Biographical sketches of authors
James A. Landay
Group for User Interface Research, Electrical Engineering and Computer Science Department, University of California, Berkeley, Berkeley, California 94720-1776 (electronic mail: landay@cs.berkeley.edu).
Dr. Landay is Assistant Professor of Computer Science at the University of California, Berkeley. He received his B.S. degree in electrical engineering and computer science at Berkeley in 1990 and his M.S. and Ph.D. degrees from Carnegie Mellon University in 1993 and 1996, respectively. His Ph.D. dissertation was the first to demonstrate the use of sketching in user interface design tools. He has published extensively in the area of user interfaces, including articles on user interface design tools, gesture recognition, pen-based user interfaces, mobile computing, and visual languages. Dr. Landay has also contributed to a number of important user interface systems, including the Garnet and RUSE user interface management systems at Carnegie Mellon and the ROCKIT constraint specification tool at the Paris Research Laboratory of the former Digital Equipment Corporation. He also explored the problems in scaling user interfaces to large display surfaces at Xerox's Palo Alto Research Laboratory (PARC). In addition, he developed the user interface for Software Publishing Corporation's database product, PFS: Professional File 2.0. He has also worked at several well-known Silicon Valley startups, including GO Corporation and Ardent Computer.
Richard C. Davis
Virtual Ink Corporation, 56 Roland Street, Suite 306, Boston, Massachusetts 02129 (electronic mail: rcdavis@virtual-ink.com).

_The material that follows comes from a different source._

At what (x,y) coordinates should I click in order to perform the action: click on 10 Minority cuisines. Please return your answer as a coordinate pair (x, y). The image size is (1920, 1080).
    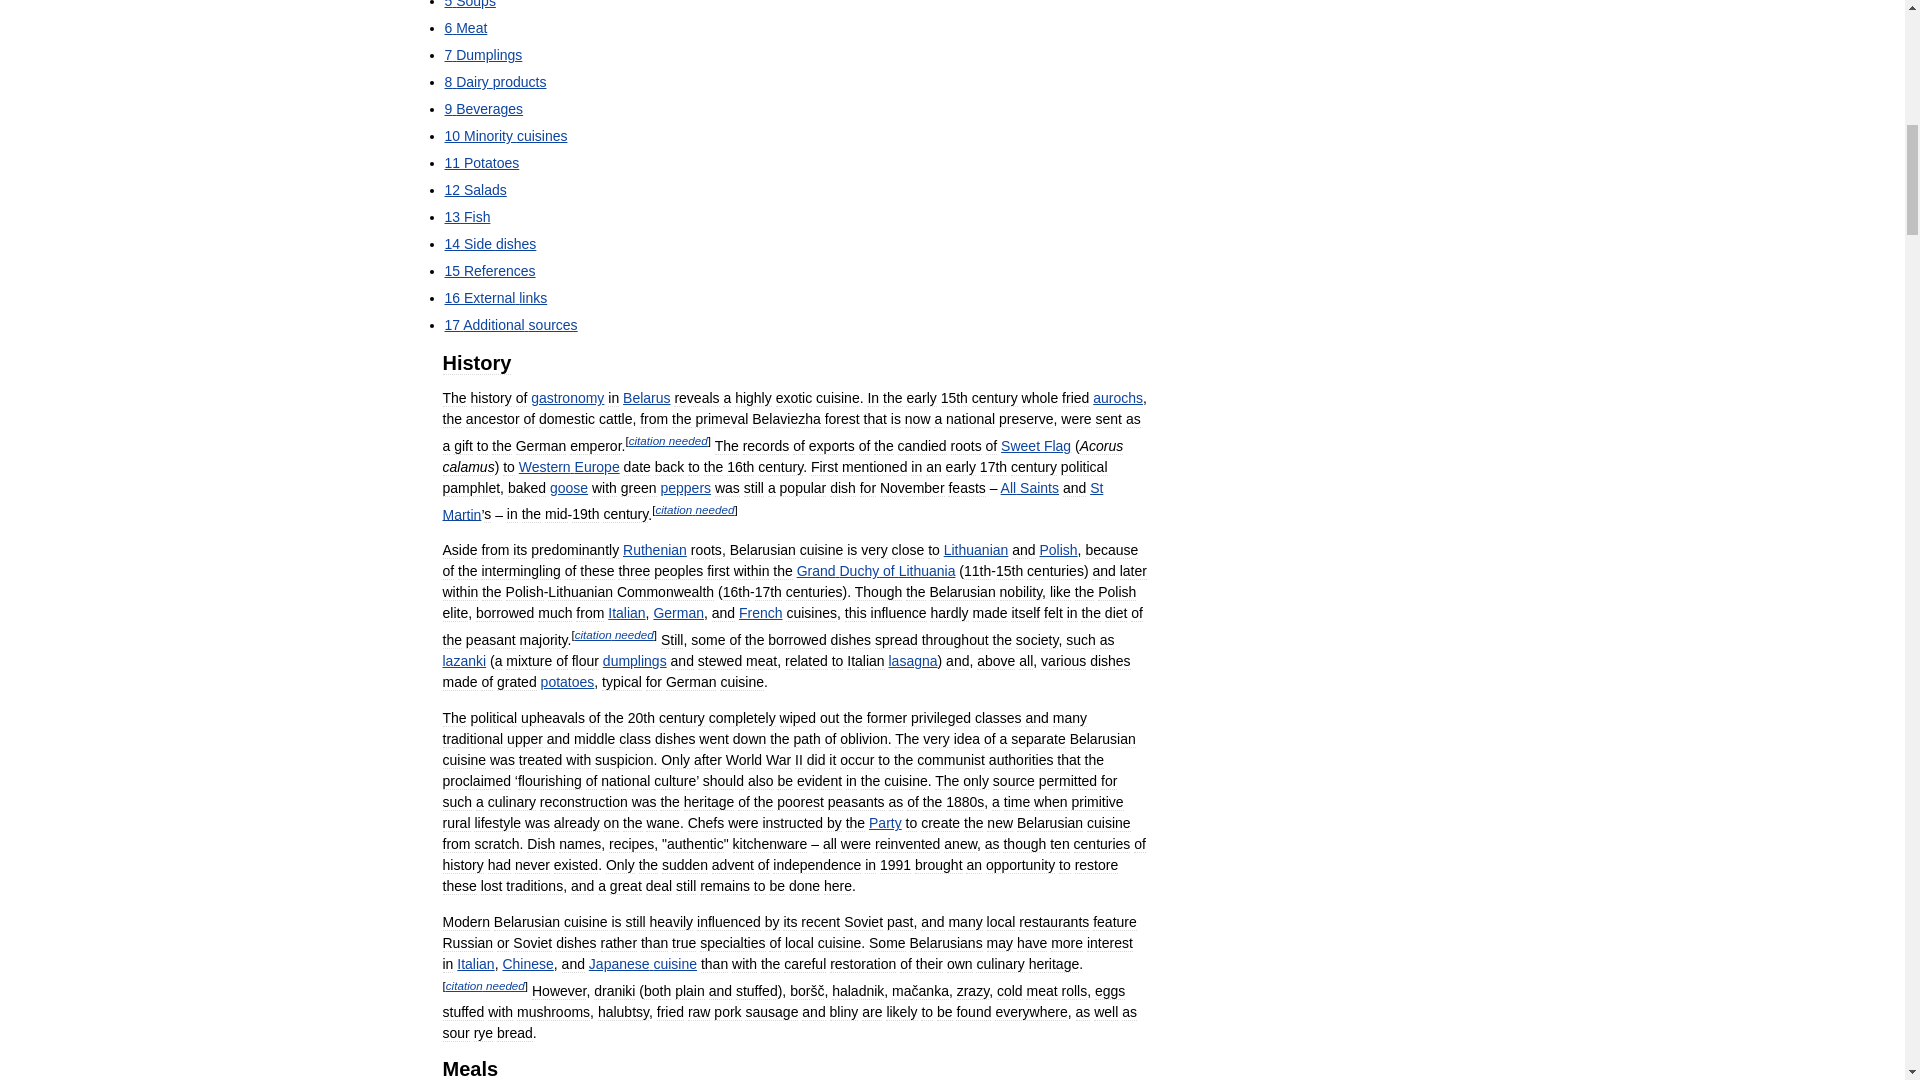
    Looking at the image, I should click on (504, 136).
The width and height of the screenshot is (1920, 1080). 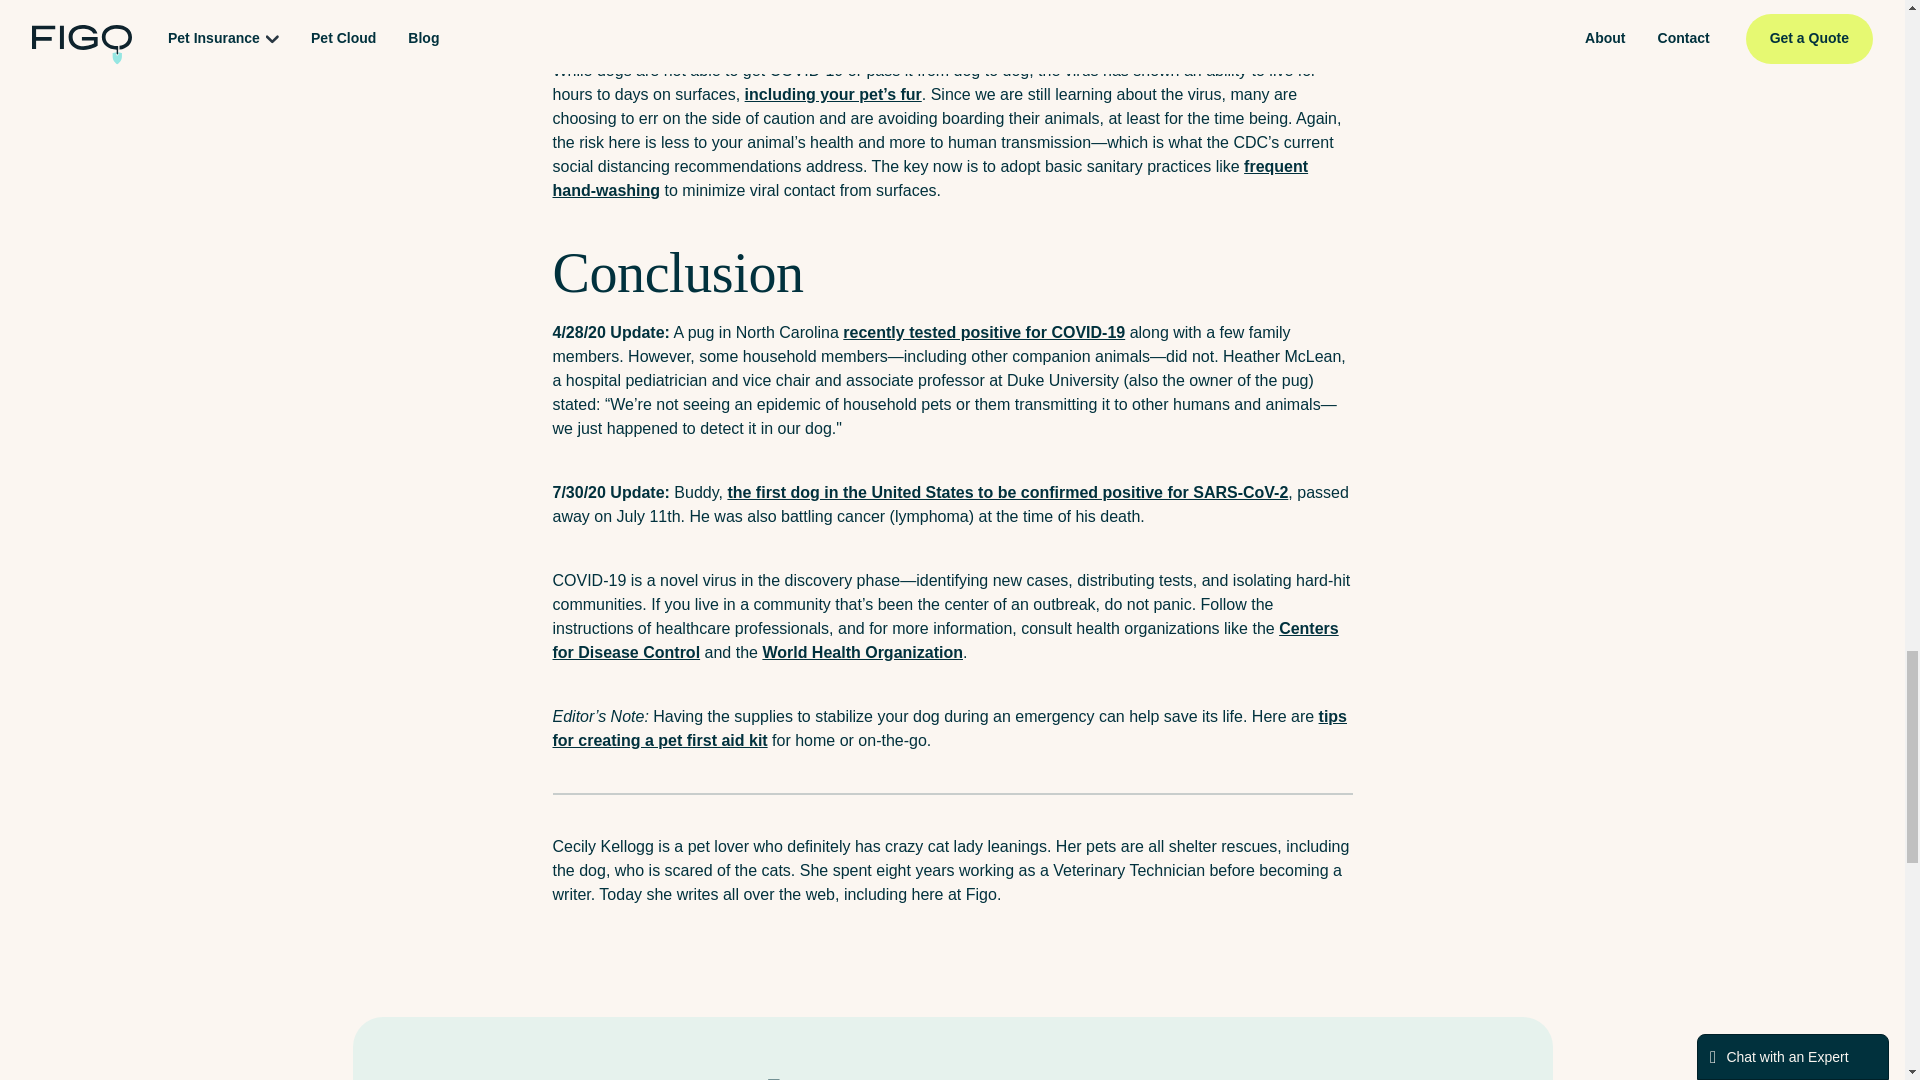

Mr. Davis is a software architect at Virtual Ink Corporation. He received his B.S. and master's degrees in electrical engineering and computer science from the Massachusetts Institute of Technology in 1995. In 1996, after a year at Intel Corporation working on VLSI design processes, he entered the University of California at Berkeley where he did research in sketching and digital ink-based note-taking systems that support collaborative work. He has also worked on digital ink-based note-taking systems at Fuji-Xerox Palo Alto Laboratory (FXPAL) and ink with audio note-taking systems at AT&T Labs Research. At Virtual Ink, Mr. Davis has participated in the design of mimio, a device that captures and records notes taken on any conventional whiteboard. He is currently designing new systems for manipulating and sharing whiteboard notes.